Right now we can compare a Series with a DataFrame through Series.isin, but is this expected / wanted behaviour? I would say this should raise, since expectations can be pretty ambiguous here and is confusing to me.

Also the documentation right now states that the values parameter should be "set or list-like"

Code example:

values = list("ABCD")
s = pd.Series(values)
df = pd.DataFrame({"Column": values})

print(s)
0    A
1    B
2    C
3    D
dtype: object

print(df)
  Column
0      A
1      B
2      C
3      D
# comparing DataFrame to Series, this is okay (right?) and I understand the result
df.isin(s)

   Column
0    True
1    True
2    True
3    True


#  comparing a series to df, what do we expect here? Should this raise? Why do you want to compare a Series to a DataFrame?
s.isin(df)

0    False
1    False
2    False
3    False
dtype: bool

Proposal: when passing anything else than "set or list-like" should raise in Series.isin

Comment From: mzeitlin11

+1 on this - can't think of a compelling use case and assuming this behavior is not well-defined or tested. Would this require a deprecation first, or could it be treated as a bug?

Comment From: erfannariman

I would say this looks more like a bug to me. So I would be -1 for a deprecation cycle.

Comment From: programmingismyfuture

take

Comment From: erfannariman

take

Before you start programming, first there needs to be an agreement by core developers what exactly is going to be implemented.

You can tag them with: @pandas-dev/pandas-core

Comment From: TomAugspurger

See https://github.com/pandas-dev/pandas/issues/4211 and https://github.com/pandas-dev/pandas/pull/4237 for context. I'm not sure how persuasive those arguments are these days.

Comment From: rhshadrach

Proposal: when passing anything else than "set or list-like" should raise in Series.isin

df = pd.DataFrame({"a": [1, 2, 3]})
print(is_list_like(df))
# True

As a user, I'd expect pandas to effectively treat any argument as list(values). This is what happens today.

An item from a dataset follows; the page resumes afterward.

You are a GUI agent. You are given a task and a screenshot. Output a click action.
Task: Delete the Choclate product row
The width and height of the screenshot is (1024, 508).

df = pd.DataFrame({"a": [1, 2, 3]})
print(pd.Series(["a", "b", "c"]).isin(df))
# 0     True
# 1    False
# 2    False
# dtype: bool

I'm okay with the current behavior, and would be somewhat opposed to special-casing so that only some list-likes are accepted.

Comment From: Dr-Irv

As a user, I'd expect pandas to effectively treat any argument as list(values). This is what happens today.

df = pd.DataFrame({"a": [1, 2, 3]}) print(pd.Series(["a", "b", "c"]).isin(df))

0 True

1 False

2 False

dtype: bool

I'm okay with the current behavior, and would be somewhat opposed to special-casing so that only some list-likes are accepted.

Hold on a minute. I found the result above counter-intuitive. The result shows whether the column names are in the series. If I were to pass a DF to Series.isin(), I would expect the values within the DF to be checked against the values in the Series.

I don't think a DF should be allowed as a parameter to Series.isin(), because this behavior is confusing.

Comment From: rhshadrach

I were to pass a DF to Series.isin(), I would expect the values within the DF to be checked against the values in the Series.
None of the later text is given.